Yoga for slimming waist and legs

Yoga for slimming waist and legs

Many people like to practice yoga, because it can not only cultivate one's body and mind, but also help lose weight. Whether you want to lose weight in your arms, legs or waist, you can choose to learn yoga. It is not as crazy as dance, nor does it require a strong sense of rhythm to disturb you, nor does it require you to spend a lot of time or money to learn. Since yoga has such good effects, then what are the yoga methods used to lose weight in the legs and waist? Let me introduce them to you below.

first step:

Stand with your feet wider than your shoulders, toes pointing outwards as much as possible, hands forward, fingers crossed and clenched, slowly raise to your chest.
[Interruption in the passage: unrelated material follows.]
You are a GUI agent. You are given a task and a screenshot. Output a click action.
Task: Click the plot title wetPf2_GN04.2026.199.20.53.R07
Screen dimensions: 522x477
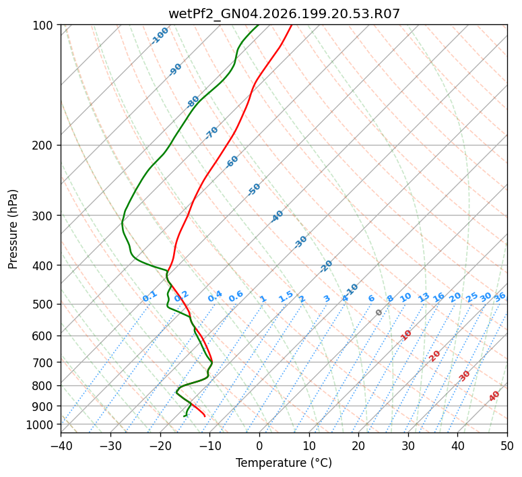(284, 13)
Note that the amplitude of your hands is an irregular circle, the same width as your shoulders. Hold for 5 seconds.

Step 2:

Slowly squat down with your upper body, bend your knees, open your legs perpendicular to your upper body, keep your hands in the same position, and hold for 5 seconds.

Step 3:

Place your hands on your knees, lean forward slightly, support your whole body with your feet, look forward, and hold for 5 seconds.

Step 4:

Slowly lean your upper body forward a little, push your left shoulder downward, turn your right shoulder backward and upward, twist your head backward, and place your hands on your knees. Hold for 5 seconds, then switch to the other side, push your right shoulder downward, and turn your left shoulder backward and upward.

Step 5:

Now start to change your posture, sit cross-legged, with your calves overlapping as much as possible, one in front of the other, bend your upper body to the left, and stand upright. Stretch out your right hand and place it on the right knee. Bend your left elbow with the area below the elbow touching the ground, and make a fist with your left hand. Hold for 5 seconds.

Step 6:

All postures remain basically unchanged. Sit cross-legged with your calves overlapping as much as possible, one in front of the other. Bend your upper body to the left, stand upright, bend your left elbow, with the area below the elbow touching the ground, and make a fist with your left hand. Then stretch your right hand upward and backward with your palm turned to the left. Hold for 5 seconds.

Step 7:

Keep the cross-legged posture unchanged, bend the upper body to the right, stand upright, stretch out the left hand and place it on the left knee, bend the right elbow, with the entire area below the elbow touching the ground, make a fist on the right hand, and hold for 5 seconds.

Step 8:

Continue to try the opposite action, sit cross-legged with your legs so that your calves can overlap as much as possible, one in front of the other. Bend your upper body to the right, keep your body straight, bend your right elbow, and put everything below your elbow on the ground. Make a fist with your right hand. At this time, stretch your left hand upward and backward, and turn your palm to the right. Hold for 5 seconds.